_Task statement_
Only the lines from the one containing "This screenshot has" through the end of the entries should be returned, exactly as they are, with the pictures omitted.

_Exercise input_
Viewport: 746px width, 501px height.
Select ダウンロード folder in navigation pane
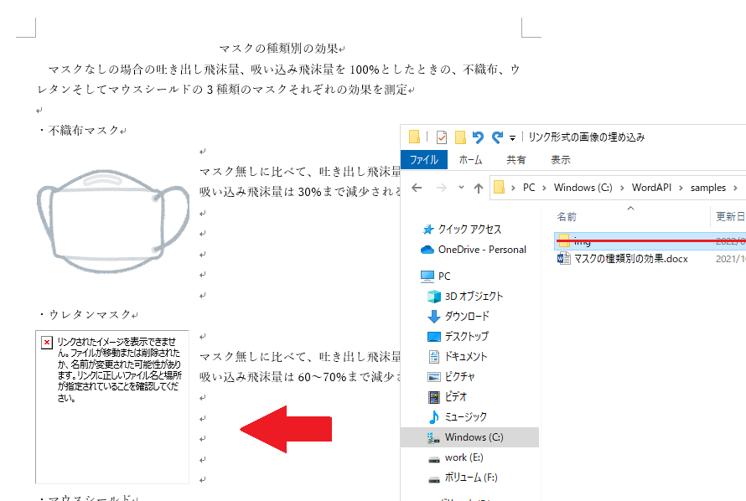click(x=467, y=317)
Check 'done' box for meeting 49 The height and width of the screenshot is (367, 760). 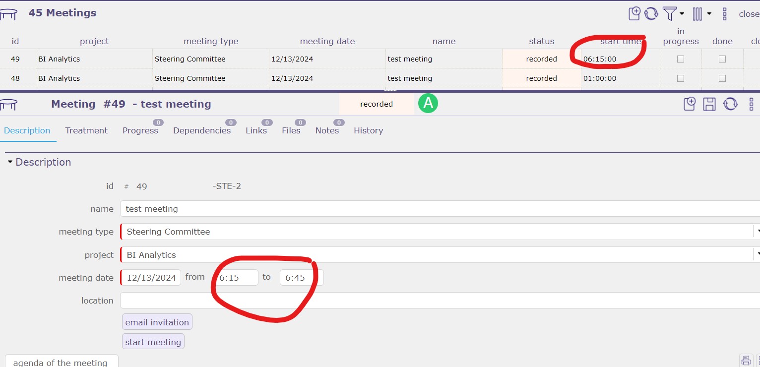pyautogui.click(x=722, y=59)
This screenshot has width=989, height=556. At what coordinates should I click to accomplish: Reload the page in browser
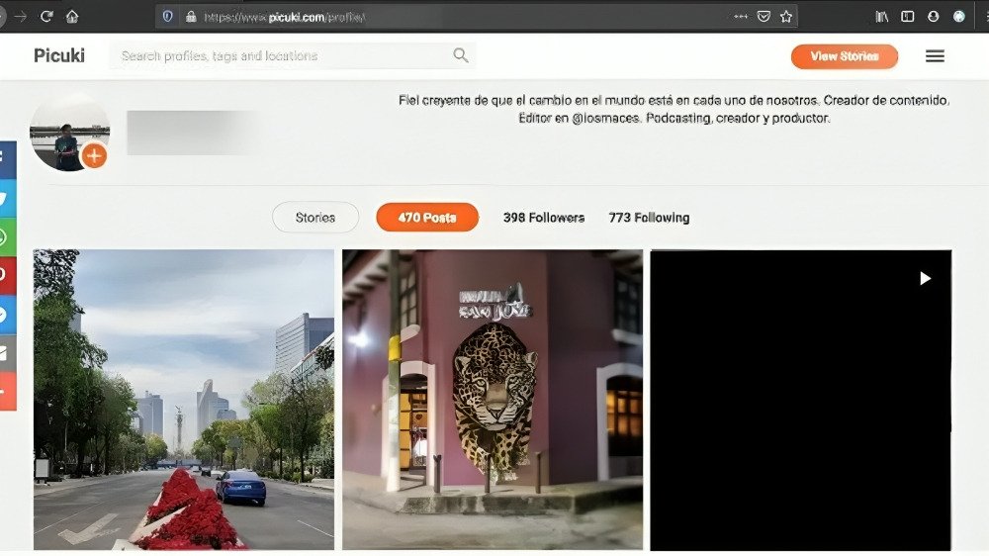pyautogui.click(x=45, y=17)
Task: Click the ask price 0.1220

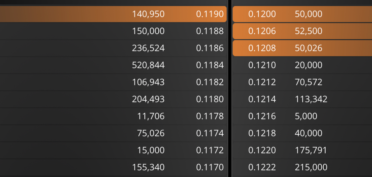Action: click(262, 150)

_Exercise solution_
This screenshot has width=989, height=556. At what coordinates should I click to accomplish: Reload the page in browser
pyautogui.click(x=45, y=17)
Task: Click the ask price 0.1220

Action: click(262, 150)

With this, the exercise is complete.